Squinting at the Christmas lights
(thank God they’re already up)
through my sleepy mole eyes,
I try to nap while the kids watch a show.

Ha!

My toddler gives me the play by play:
“Dere’s a weindeer, mama, and a bid, bid spider.
He’s not the bad guy, he’s the bad guy, riiiiight?”
“Right!”

Wrapped in blankets,
I’m trying to keep from falling
off this little donkey
that is life.

Trying to keep riding along,
over the dips and bumps
in that ancient little path
towards Bethlehem.

Keeping company with that young girl
full of wonder,
wrapped in starlit silence,
riding that little dusky mule
towards motherhood.

Late Night Waking

My little one wakes in the night
in search of a snuggle.

All day she runs and plays
talks and sings
dresses up and strips down
to toddle about in her diaper.

She seems like such a big girl sometimes
counting her toys:
“One, two, seven, ten, sixteen…”
and asking,
“What’s after ‘e,’ Mama?

But inside, in some ways,
she’s still a baby
only two.

And sometimes she needs to come home
find that spot in my arms where she fits just perfectly,
fuzzy warm head resting on my chest,
luscious eyelids fluttering like slow-motion butterflies…

After long enough to write this poem,
and give her many kisses,
her little comfort-tank fills up again
and she nestles into sleep.

The Garden in Me

Somewhere in the late summer garden
that is slowly turning into fall
the way a green fern curls into papery brown,
gently caressing it’s demise,
there is a poem hiding.

I can feel it.
I’m going to hunt for it,
like a leopard stalking it’s prey.

The poem leaps through the garden
like a little mouse jumping in tall grasses.

It’s hides in the little chickadee,
perched on an exhausted sunflower,
picking out seeds.

It sneaks with the sleek squirrel
between the playhouse stairs under the hazlenut tree.

It’s in the late afternoon sun,
breaking through the clouds
and making the white flowers glow.

It’s in the whispy tall grasses
that sway like tipsy paintbrushes.

Poetry parades in the gaudy orange nasturtiums,
holding up their pert round leaves like summer parasols.

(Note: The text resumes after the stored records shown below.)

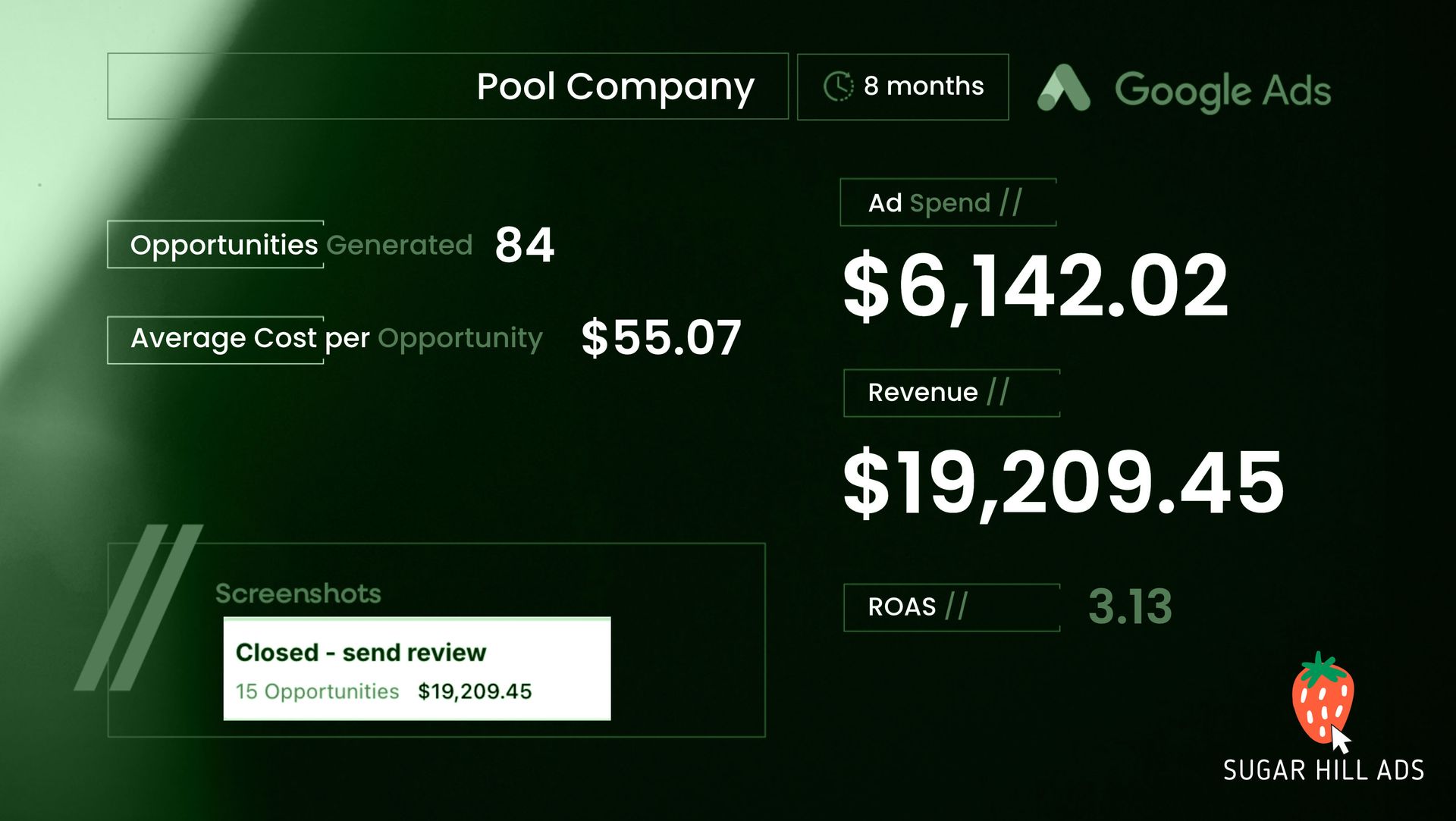Open the Closed - send review screenshot
This screenshot has width=1456, height=821.
416,669
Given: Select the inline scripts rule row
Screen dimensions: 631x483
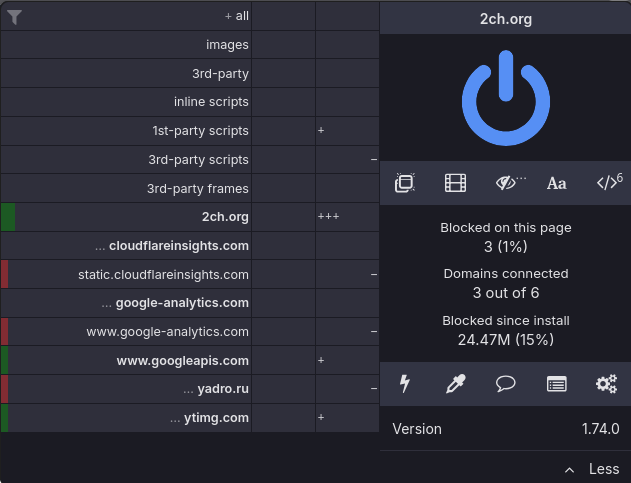Looking at the screenshot, I should [x=126, y=102].

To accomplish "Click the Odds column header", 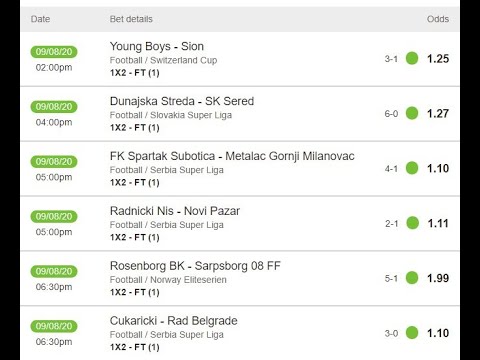I will point(438,19).

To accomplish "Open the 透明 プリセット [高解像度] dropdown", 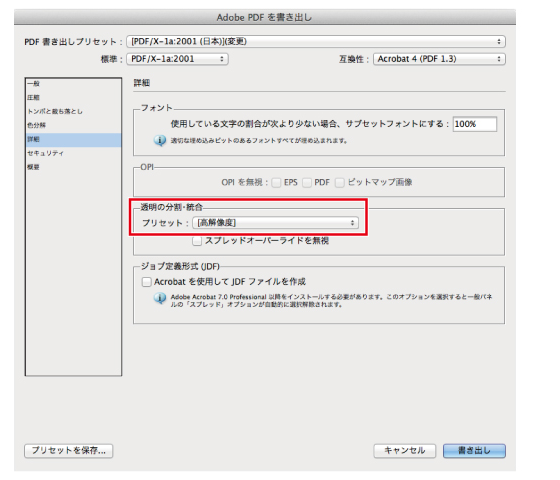I will 275,223.
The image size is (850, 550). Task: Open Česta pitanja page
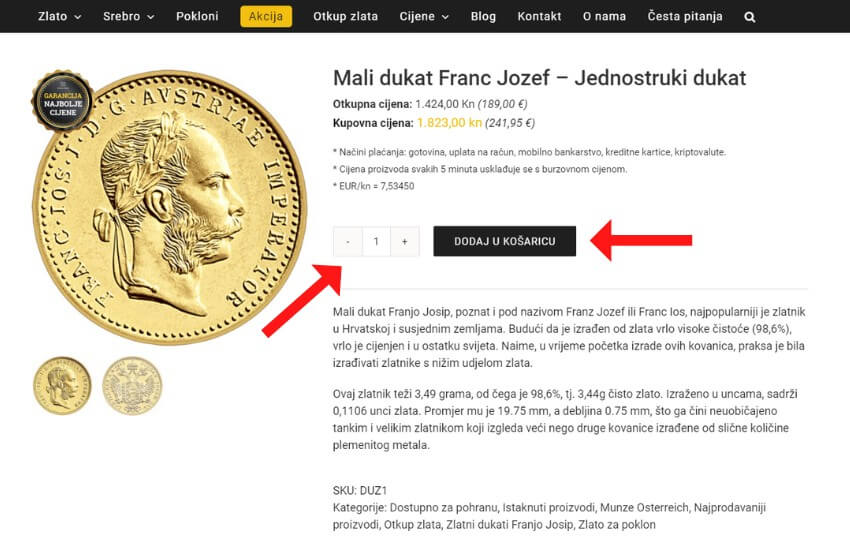pos(685,17)
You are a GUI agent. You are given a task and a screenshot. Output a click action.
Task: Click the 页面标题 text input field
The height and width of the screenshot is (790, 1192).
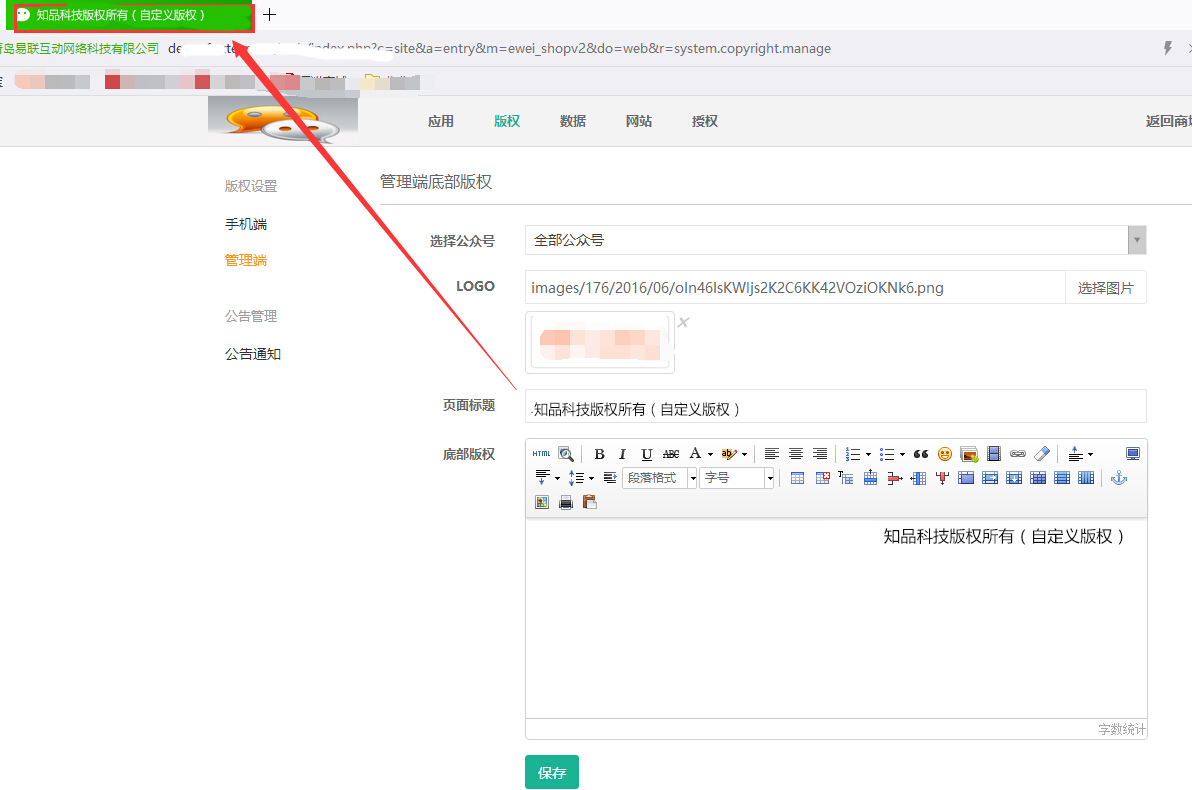[x=835, y=408]
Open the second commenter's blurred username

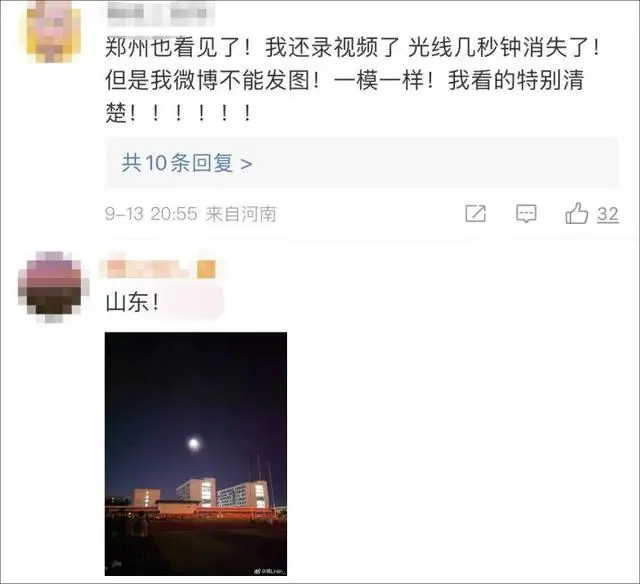[x=143, y=269]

There’s beauty in the watercolor rainbow
painted across the sky
as fine rain falls through the sunshine.

Sweet comfort in the sounds of the wood pecker
calling from rooftops, the brown chicken clucking,
the water fountain gurgling softly…

Poetry sprawls across the lazy blue sky
and laughs now the rain is gone,
how we scuttled about putting away things before they got too wet.

It flies in the sun shining silver on a seagull’s back
as it swoops over the graveyard behind our garden.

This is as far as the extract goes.